Question : Quels sont les éléments qui permettent de dire que cette vidéo est de la vulgarisation des savoirs ?

  • À la fin de cette séquence, les participants regroupent les mots du tableau pour rédiger les caractéristiques de ce type de vidéo. Ces caractéristiques devront se retrouver dans leur propre réalisation. La consigne et les contraintes sont données aux participans.

[Point de vigilance] : Chaque séquence est minutée. Il est important de respecter ce temps, cela constitue une contrainte qui entre dans le processus de création. On peut afficher un chronomètre sur l'écran. Exemple : https://www.chronometre-en-ligne.com/ ; https://webhorloge.fr/chronometre/

  • Séquence 2 (10’) : constitution des groupes et choix des sujets à réaliser.

Chacun tire une carte avec une couleur différente (groupe) sur laquelle est décrit un rôle donné (rédacteur en chef, journaliste, rédacteur, orateur). Le médiateur explique à chacun son rôle dans la réalisation de la vidéo. Il insiste sur le travail collectif et collaboratif.

Le rédacteur en chef : Il est maître du temps, il distribue les tâches, la parole, départage les opinions contraires. Il veille à ce que chacun effectue sa tâche voire aide les participants à chaque étape. Il travaille avec l’orateur sur sa présentation. Par ailleurs, vu le format de l’atelier, Il veille à la structure d’ensemble de la vidéo comme s’il en était le réalisateur.

Le journaliste : Il effectue les recherches, sélectionne avec l’aide de ses camarades les points importants dans chaque document, extrait des mots-clés, des expressions dont ils pourront se servir dans la captation finale.

Le rédacteur : C’est lui qui consigne les informations dans le storyboard, il veille à l'enchaînement des différentes informations, au rythme attendu.

L’orateur : C’est celui qui joue le rôle devant la caméra. Il travaille avec le journaliste et le rédacteur en chef sur le texte qu’il aura à dire. Il veille à trouver la bonne mise en scène. Celle-ci devra reposer sur lui sans effacer les informations à transmettre.

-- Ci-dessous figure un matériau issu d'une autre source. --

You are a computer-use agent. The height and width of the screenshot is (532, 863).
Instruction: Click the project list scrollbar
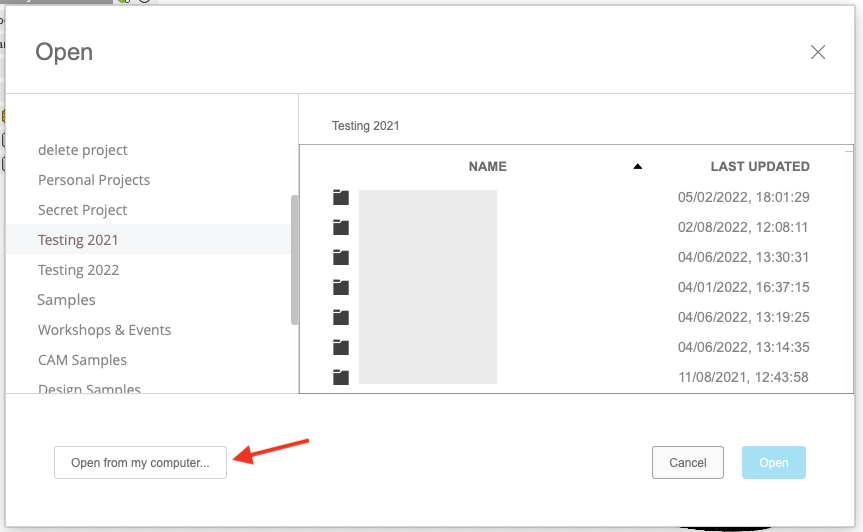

[Point de vigilance] : Le youtubeur endosse tous ces rôles à la fois. Il s’agira en fin d’atelier de faire comprendre aux participants l’importance de chaque rôle et le travail du youtubeur qui n’est pas juste un orateur devant une caméra.

A la fin de la séquence, le rédacteur en chef tire au sort une carte sujet[I1] . Les sujets évoluent en fonction de l’actualité et du public et sont laissés à la libre appréciation du médiateur.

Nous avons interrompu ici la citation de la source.